In 1990, Schaller established the Ebrach Summer Music Festival in Franconia, and he remains its Artistic Director. The event is staged in collaboration with BR's Studio Franken. [3]

In 2008, Schaller founded the Philharmonie Festiva. Its core of Munich Bach Soloists has been expanded with musicians from across Germany. [4]

In 2016, Gerd Schaller was unanimously selected by the Bruckner Society of America as the recipient of its Julio Kilenyi Medal of Honor. [5]

Bruckner recordings

Bruckner's Symphonies

Schaller is noted for his recordings of all of Anton Bruckner's symphonies, including versions never recorded before, for the Profil label of Edition Günter Hänssler. [6] The recordings have been praised by Ken Ward, editor of The Bruckner Journal, as "a little musical miracle." [7] Music critic David Hurwitz asserts Schaller "really is an excellent Bruckner conductor", and in reviewing Schaller's recording of Bruckner's Fifth Symphony, he states that Schaller, "doesn't put a foot wrong." [8] AllMusic , reviewing a recording of Bruckner's Fourth, Seventh and Ninth Symphonies, notes, "The live performances of all three symphonies by Gerd Schaller and the Philharmonie Festiva are first-rate, with great attention to detail and controlled pacing that give the music propulsive movement and coherence." [9] The same recording of the Fourth, Seventh and Ninth Symphonies was selected by Stereophile magazine in November 2011 as its "Recording of the Month". [10]

BRUCKNER2024

BRUCKNER2024 aims to perform all symphonies in all versions, including the rare intermediate versions, and to record them on CD by the 200th birthday of the composer Anton Bruckner. [11] [12] It is a co-production project between Gerd Schaller, the Philharmonie Festiva, the Bayerischer Rundfunk - Studio Franken, the CD label Profil Edition Günter Hänssler and the Ebracher Musiksommer. The basis of the project is the Bruckner cycle recorded by Gerd Schaller and the Philharmonie Festiva, primarily in the abbey church of the former Cistercian monastery in Ebrach since 2007, which is gradually being supplemented by recordings of other versions and on September 4, 2024 for the 200th birthday of the composer Anton Bruckner should be finished.

Schaller’s completion of Bruckner's Ninth (2016)
========================================
Objectives:
**A)** In the Gerd Schaller text, switch "abbey church" to "parish church" in the part starting with "BRUCKNER2024 aims to" and going on through "Bruckner's Ninth (2016)", then write out that part with the change.
**B)** Answer these questions from the Gerd Schaller text:
(i) In what year did Schaller found the Philharmonie Festiva?
(ii) Which magazine chose the recording of Bruckner's Fourth, Seventh and Ninth Symphonies as its "Recording of the Month"?
(iii) On what date should the BRUCKNER2024 project be finished?

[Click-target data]
========================================
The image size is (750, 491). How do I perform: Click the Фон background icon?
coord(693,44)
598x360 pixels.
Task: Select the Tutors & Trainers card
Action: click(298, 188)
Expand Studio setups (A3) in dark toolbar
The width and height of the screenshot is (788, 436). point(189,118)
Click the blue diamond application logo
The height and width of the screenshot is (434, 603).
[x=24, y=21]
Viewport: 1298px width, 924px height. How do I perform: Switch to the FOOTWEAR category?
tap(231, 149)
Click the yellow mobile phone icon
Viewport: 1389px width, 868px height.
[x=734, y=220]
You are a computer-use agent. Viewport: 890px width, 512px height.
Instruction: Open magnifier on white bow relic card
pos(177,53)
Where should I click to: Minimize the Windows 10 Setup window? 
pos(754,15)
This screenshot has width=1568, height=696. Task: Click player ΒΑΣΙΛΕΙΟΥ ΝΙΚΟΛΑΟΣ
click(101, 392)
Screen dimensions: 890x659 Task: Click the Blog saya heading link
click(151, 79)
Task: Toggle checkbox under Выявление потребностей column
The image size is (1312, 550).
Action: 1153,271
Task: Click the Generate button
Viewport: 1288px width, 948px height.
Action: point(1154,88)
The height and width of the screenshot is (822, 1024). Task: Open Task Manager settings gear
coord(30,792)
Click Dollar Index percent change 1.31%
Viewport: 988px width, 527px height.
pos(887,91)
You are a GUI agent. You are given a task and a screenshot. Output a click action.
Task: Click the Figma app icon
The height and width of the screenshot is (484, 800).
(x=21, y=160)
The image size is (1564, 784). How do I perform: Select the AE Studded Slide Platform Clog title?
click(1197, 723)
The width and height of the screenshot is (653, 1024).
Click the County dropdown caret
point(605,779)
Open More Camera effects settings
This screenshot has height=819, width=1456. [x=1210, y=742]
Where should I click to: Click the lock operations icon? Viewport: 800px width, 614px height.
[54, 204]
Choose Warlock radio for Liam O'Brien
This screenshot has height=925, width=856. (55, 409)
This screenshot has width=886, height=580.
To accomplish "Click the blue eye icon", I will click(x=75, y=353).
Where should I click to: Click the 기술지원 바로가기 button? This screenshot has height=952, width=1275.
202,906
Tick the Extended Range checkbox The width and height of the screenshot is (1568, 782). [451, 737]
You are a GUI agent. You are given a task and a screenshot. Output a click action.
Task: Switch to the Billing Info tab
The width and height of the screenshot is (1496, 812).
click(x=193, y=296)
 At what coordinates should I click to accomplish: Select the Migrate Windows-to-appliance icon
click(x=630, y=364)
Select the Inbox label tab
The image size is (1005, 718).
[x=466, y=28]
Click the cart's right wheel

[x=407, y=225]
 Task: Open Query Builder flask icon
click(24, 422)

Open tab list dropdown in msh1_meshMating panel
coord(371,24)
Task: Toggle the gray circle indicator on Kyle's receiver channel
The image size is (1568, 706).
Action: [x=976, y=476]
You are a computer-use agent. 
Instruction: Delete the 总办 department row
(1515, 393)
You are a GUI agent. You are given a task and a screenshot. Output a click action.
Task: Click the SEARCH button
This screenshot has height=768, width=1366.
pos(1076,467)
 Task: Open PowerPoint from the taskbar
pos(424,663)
========================================
Answers below:
**A)**
BRUCKNER2024 aims to perform all symphonies in all versions, including the rare intermediate versions, and to record them on CD by the 200th birthday of the composer Anton Bruckner. [11] [12] It is a co-production project between Gerd Schaller, the Philharmonie Festiva, the Bayerischer Rundfunk - Studio Franken, the CD label Profil Edition Günter Hänssler and the Ebracher Musiksommer. The basis of the project is the Bruckner cycle recorded by Gerd Schaller and the Philharmonie Festiva, primarily in the parish church of the former Cistercian monastery in Ebrach since 2007, which is gradually being supplemented by recordings of other versions and on September 4, 2024 for the 200th birthday of the composer Anton Bruckner should be finished.

Schaller’s completion of Bruckner's Ninth (2016)

**B)**
(i) 2008
(ii) Stereophile
(iii) September 4, 2024